How do the lines below between the ones holding "You are a computer-use agent. Viewport: 801px" and "The width and height of the screenshot is (1516, 784).", inclusive, read? Give them again exactly, with no other lines.

Data Start Marker

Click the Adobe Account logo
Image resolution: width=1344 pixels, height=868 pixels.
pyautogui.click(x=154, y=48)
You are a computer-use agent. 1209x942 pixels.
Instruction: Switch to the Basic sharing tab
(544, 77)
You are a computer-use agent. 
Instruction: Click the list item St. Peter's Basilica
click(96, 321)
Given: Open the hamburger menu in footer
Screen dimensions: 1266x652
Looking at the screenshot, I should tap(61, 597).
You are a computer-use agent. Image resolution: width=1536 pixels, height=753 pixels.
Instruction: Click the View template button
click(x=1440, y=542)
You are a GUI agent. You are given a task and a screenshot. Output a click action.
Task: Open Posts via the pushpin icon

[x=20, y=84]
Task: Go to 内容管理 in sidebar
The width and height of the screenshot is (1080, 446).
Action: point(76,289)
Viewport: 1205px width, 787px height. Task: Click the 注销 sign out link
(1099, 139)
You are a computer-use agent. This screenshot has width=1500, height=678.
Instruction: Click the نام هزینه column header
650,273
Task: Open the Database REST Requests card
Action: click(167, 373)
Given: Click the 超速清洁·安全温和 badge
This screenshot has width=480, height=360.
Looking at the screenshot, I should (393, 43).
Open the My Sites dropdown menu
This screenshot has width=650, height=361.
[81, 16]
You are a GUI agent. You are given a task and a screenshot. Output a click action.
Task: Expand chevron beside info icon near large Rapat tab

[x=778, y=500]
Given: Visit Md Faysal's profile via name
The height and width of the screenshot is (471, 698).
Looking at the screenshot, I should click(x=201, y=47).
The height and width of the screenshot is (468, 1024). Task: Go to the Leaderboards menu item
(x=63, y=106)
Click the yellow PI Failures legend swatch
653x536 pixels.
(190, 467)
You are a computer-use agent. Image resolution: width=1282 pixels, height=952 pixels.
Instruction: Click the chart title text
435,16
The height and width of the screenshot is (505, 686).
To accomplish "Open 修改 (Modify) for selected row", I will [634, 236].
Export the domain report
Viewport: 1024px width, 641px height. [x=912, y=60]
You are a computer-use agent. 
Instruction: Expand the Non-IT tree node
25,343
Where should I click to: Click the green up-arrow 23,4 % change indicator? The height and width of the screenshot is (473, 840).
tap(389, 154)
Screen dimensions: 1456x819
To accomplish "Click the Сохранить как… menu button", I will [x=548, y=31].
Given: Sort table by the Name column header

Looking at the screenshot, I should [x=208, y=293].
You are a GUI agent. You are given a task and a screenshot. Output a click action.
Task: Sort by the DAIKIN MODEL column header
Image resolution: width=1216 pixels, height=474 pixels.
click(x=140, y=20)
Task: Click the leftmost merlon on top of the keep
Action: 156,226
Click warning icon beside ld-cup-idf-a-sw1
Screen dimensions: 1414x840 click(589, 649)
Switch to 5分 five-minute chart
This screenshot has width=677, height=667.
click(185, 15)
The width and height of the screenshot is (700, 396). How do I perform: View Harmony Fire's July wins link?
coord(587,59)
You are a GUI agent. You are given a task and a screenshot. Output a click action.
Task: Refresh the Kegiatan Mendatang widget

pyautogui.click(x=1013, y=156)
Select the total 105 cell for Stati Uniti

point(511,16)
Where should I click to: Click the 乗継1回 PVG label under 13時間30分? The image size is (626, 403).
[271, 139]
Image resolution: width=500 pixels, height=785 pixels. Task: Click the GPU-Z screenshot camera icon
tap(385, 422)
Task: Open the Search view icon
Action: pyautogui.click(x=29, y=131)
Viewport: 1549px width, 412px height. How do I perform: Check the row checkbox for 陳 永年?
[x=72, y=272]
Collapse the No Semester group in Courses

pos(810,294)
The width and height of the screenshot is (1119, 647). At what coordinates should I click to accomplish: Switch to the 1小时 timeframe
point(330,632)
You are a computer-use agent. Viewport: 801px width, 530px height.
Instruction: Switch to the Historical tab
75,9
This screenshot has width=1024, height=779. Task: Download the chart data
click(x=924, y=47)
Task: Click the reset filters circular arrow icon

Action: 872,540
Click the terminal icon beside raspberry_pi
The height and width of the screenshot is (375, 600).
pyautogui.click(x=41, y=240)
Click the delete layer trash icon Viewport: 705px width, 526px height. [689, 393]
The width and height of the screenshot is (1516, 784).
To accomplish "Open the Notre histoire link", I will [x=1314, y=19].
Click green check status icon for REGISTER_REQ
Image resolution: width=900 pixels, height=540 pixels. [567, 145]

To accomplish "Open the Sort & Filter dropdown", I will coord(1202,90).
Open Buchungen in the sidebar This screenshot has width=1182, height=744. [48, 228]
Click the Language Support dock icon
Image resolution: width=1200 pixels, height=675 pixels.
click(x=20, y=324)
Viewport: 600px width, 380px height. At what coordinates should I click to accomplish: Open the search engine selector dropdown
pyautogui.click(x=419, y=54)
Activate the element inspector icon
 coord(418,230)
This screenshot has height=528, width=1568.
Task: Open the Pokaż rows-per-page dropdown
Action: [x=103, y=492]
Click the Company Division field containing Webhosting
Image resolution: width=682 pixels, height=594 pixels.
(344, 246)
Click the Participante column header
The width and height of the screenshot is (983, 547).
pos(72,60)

Data End Marker

:: Answer section ::
You are a computer-use agent. Viewport: 801px width, 530px height.
Instruction: Switch to the Historical tab
75,9
This screenshot has width=1024, height=779. Task: Download the chart data
click(x=924, y=47)
Task: Click the reset filters circular arrow icon

Action: 872,540
Click the terminal icon beside raspberry_pi
The height and width of the screenshot is (375, 600).
pyautogui.click(x=41, y=240)
Click the delete layer trash icon Viewport: 705px width, 526px height. [689, 393]
The width and height of the screenshot is (1516, 784).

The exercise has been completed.